● **The exercise**
Please write out all of the data below as a numbered list, leaving out any blank lines.

===== Available data =====

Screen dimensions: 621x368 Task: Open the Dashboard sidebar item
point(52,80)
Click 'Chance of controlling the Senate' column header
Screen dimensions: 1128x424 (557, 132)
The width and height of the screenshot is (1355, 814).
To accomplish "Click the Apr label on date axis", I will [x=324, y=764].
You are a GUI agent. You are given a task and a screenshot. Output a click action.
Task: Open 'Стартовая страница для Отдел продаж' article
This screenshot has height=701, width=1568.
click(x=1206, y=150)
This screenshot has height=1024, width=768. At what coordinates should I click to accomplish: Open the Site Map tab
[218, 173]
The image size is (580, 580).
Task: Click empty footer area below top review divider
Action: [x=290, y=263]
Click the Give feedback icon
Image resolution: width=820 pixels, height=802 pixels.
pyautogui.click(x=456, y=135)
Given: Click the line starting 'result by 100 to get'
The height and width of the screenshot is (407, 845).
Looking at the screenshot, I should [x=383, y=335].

=====

● **Written response**
1. Screen dimensions: 621x368 Task: Open the Dashboard sidebar item
2. point(52,80)
3. Click 'Chance of controlling the Senate' column header
4. Screen dimensions: 1128x424 (557, 132)
5. The width and height of the screenshot is (1355, 814).
6. To accomplish "Click the Apr label on date axis", I will [x=324, y=764].
7. You are a GUI agent. You are given a task and a screenshot. Output a click action.
8. Task: Open 'Стартовая страница для Отдел продаж' article
9. This screenshot has height=701, width=1568.
10. click(x=1206, y=150)
11. This screenshot has height=1024, width=768. At what coordinates should I click to accomplish: Open the Site Map tab
12. [218, 173]
13. The image size is (580, 580).
14. Task: Click empty footer area below top review divider
15. Action: [x=290, y=263]
16. Click the Give feedback icon
17. Image resolution: width=820 pixels, height=802 pixels.
18. pyautogui.click(x=456, y=135)
19. Given: Click the line starting 'result by 100 to get'
20. The height and width of the screenshot is (407, 845).
21. Looking at the screenshot, I should [x=383, y=335].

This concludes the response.